> _INSTRUCTIONS TO FOLLOW_
Can you copy the data below word for word, from its first line through the line containing "legend-label: Scope 2 is", including that line?

Collected data:

========

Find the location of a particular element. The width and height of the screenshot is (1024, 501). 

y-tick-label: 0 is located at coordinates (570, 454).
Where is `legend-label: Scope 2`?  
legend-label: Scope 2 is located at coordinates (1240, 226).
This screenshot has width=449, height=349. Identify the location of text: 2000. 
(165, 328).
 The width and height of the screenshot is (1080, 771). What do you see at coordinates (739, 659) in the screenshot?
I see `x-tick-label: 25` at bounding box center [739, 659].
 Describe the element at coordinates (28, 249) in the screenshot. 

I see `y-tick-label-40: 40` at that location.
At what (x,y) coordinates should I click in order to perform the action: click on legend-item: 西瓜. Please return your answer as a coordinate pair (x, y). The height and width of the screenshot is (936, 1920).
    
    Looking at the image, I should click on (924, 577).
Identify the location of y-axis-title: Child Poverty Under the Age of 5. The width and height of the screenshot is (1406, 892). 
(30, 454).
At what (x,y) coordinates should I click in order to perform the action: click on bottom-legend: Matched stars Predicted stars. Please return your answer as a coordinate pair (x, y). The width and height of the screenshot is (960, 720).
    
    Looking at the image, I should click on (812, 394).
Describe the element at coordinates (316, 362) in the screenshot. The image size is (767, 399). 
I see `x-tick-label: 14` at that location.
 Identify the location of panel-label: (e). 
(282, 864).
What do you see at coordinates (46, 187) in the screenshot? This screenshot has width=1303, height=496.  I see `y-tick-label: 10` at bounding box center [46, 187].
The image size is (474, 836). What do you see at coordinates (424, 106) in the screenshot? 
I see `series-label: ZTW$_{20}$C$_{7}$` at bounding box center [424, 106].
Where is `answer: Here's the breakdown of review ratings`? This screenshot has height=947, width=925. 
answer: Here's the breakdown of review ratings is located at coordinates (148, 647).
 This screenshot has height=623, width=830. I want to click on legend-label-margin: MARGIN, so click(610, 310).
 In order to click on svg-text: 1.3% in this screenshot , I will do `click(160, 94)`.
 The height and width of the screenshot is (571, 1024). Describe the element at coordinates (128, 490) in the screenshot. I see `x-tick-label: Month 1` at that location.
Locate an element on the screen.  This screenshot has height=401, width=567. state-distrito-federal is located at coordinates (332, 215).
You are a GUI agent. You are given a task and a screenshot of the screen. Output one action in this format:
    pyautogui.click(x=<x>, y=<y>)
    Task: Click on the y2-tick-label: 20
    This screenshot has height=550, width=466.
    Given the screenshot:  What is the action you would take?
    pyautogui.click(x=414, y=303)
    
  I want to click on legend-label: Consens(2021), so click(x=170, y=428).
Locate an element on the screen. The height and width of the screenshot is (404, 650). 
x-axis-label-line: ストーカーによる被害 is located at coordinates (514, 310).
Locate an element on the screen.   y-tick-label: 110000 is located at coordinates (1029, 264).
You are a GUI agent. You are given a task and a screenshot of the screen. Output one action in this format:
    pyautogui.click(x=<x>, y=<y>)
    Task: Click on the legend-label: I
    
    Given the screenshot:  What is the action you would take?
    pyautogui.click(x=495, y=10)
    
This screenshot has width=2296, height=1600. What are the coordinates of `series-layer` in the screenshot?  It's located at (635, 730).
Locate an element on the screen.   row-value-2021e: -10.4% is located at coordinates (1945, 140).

========

> _OUTPUT FOR THIS TASK_
Find the location of a particular element. The width and height of the screenshot is (1024, 501). 

y-tick-label: 0 is located at coordinates (570, 454).
Where is `legend-label: Scope 2`?  
legend-label: Scope 2 is located at coordinates (1240, 226).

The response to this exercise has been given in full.